Ma i deputati della commissione Esteri del Pd attaccano il ministro Tajani, affermando che, “La Farnesina non ha ancora fornito dettagli utili nelle sedi parlamentari e oggi apprendiamo informazioni precise sulle ragioni dell’arresto di cui non eravamo a conoscenza e che possono provenire solo da fonti della Farnesina. Se questo fosse confermato, ci troveremmo di fronte a una grave violazione delle prerogative del Parlamento e di una deputata che ha legittimamente chiesto al governo di fare chiarezza sulle condizioni e sui diritti di un nostro connazionale detenuto all’estero, peraltro in un paese come l’Egitto non nuovo a gravi violazioni dei diritti umani, come dimostra il caso Regeni”, dicono gli esponenti dem riferendosi all’interrogazione di Laura Boldrini.
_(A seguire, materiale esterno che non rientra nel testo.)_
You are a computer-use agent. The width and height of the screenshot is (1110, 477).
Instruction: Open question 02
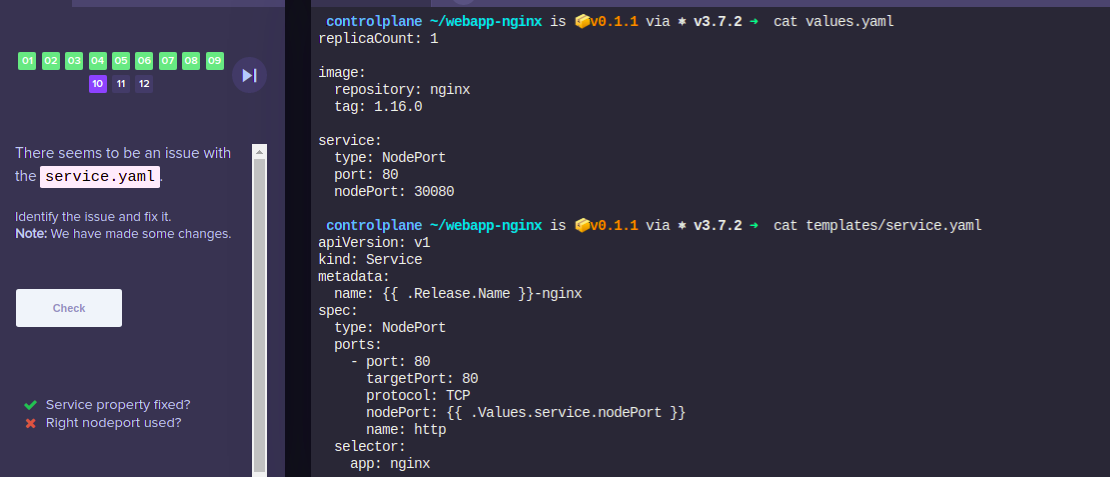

La sinistra strepita. Vuole montare un nuovo “caso Zaki”. ”Da agosto scorso non siamo mai  riusciti a vederlo e neppure a sentirlo. Eppure ci abbiamo provato, tramite l’Ambasciata italiana che si trova al Cairo, tramite un  costosissimo avvocato che abbiamo trovato da quelle parti e tramite  conoscenti”. Così Andrea Passeri, fratello di Giacomo ”detenuto – dice il fratello – dallo  scorso mese di agosto, nel carcere Badr 2. Speriamo che si riesca a riportarlo a casa al più presto, sano e salvo, è tutto quello che  vogliamo”.

Laura Boldrini

“Abbiamo avuto, sporadicamente e raramente, qualche stralcio di  lettera, che è riuscita a farci arrivare di nascosto. Circa un mese e mezzo fa l’altro fratello che sta Roma, Marco Antonio, tramite l’Ambasciata, ha fatto richiesta di andare a visitarlo, siamo in attesa  di risposta. Stiamo premendo anche per una videochiamata, perché non  conosciamo le sue reali condizioni e siamo preoccupati. Ogni tanto, tramite intercessioni, riusciamo a fargli avere qualche messaggio tramite whatsapp”.  Giacomo è stato arrestato perché deteneva droga: su quanta e di che tipo al momento non c’è chiarezza, ma familiari parlano di marijuana per uso personale.

”Al di là dei fatti e delle contestazioni che gli vengono mosse – continua Andrea Passeri – alla famiglia, per cui questa vicenda si trascina da quasi un anno ormai, preme sapere che stia bene e che venga curato in caso di necessità e trattato come un essere umano va trattato. Finora, su questa vicenda, abbiamo riscontrato disinteresse generalizzato. Ora speriamo che le istituzioni siano più presenti e si mobilitino”. Dai pochi documenti spediti solo in lingua araba emergerebbero, da parte della polizia egiziana, accuse ben più gravi: detenzione e traffico di stupefacenti oltre a quella di far parte di far parte di una piccola rete di spaccio sul mercato locale.